What needs to be considered is how to proceed now that it is known, rather than merely guessed, that prisoners released from Gitmo have returned to their murderous ways against Americans (and doubtless against our allies, too).
The danger of recidivism is not more important than the upholding of the rule of law, but it must always take precedence over crowd-pleasing, legacy-building promises, such as the one Obama made long ago about closing Guantanamo. His was always an opportunistic and cosmetic policy. The rush to shut down Gitmo presupposes that problems and resentments are created by the mere geographic location of prisoners. This is not and never has been true, as is amply proved by the fact that Obama simply wants to relocate many of the untried, unconvicted detainees to prisons in the continental U.S.
In 2006, Congress established a process for trying enemy combatants before military commissions. In the time since, the procedure has been altered by Congress and shaped further by a series of court challenges, but it still exists. If Obama’s administration doesn’t blow it, that process should remain intact for trying and convicting most if not all of the 80 remaining detainees. Assuming they are convicted of terrorism against America, they should be sentenced to life imprisonment (at Guantanamo) without parole.

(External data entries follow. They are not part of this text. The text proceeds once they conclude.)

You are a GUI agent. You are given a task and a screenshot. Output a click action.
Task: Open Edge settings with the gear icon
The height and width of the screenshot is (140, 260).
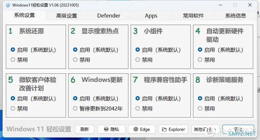(x=142, y=129)
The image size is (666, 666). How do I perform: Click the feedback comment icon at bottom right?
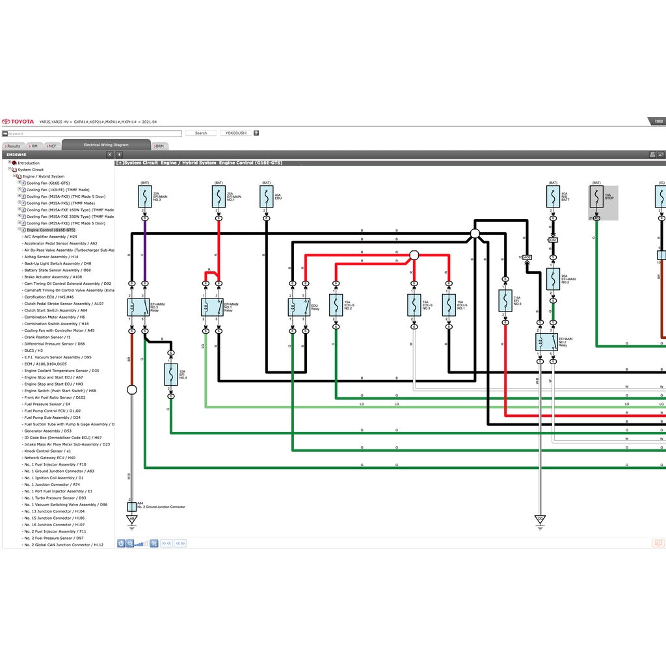point(658,543)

Unfortunately, in his zeal to close the prison, Obama has shown a propensity to release those who should be the easiest to try and convict. In exchange for Bergdahl, who was captured by the Taliban and now faces the charge of desertion, Obama gave up five members of the Taliban whom John McCain rightly called “the highest high-risk people.” Two of them, for example, are suspected by the United Nations of war crimes, including the massacre of thousands of Shiite Muslims.

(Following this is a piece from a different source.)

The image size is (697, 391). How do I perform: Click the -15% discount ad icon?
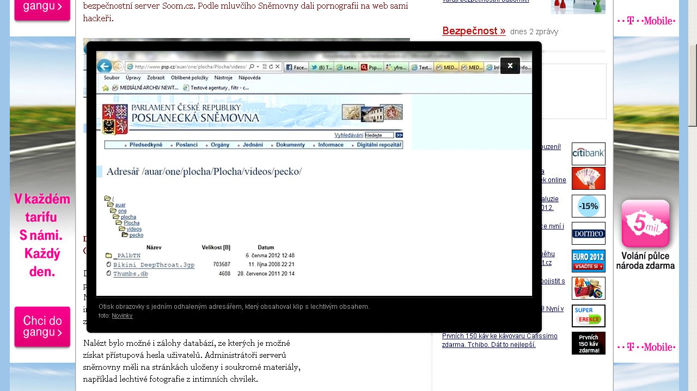pos(588,206)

Poor decisions are being made about Guantanamo right now because there is little time remaining in Obama’s second term. Domestic politics, specifically the need to placate left-wing activists and build a presidential legacy, is driving decision-making more than the real-world considerations that should shape all defense policy.
Maintaining the terrorist prison at Guantanamo Bay, expensive though it is, is a small price to pay for keeping the country’s enemies where they can do no harm.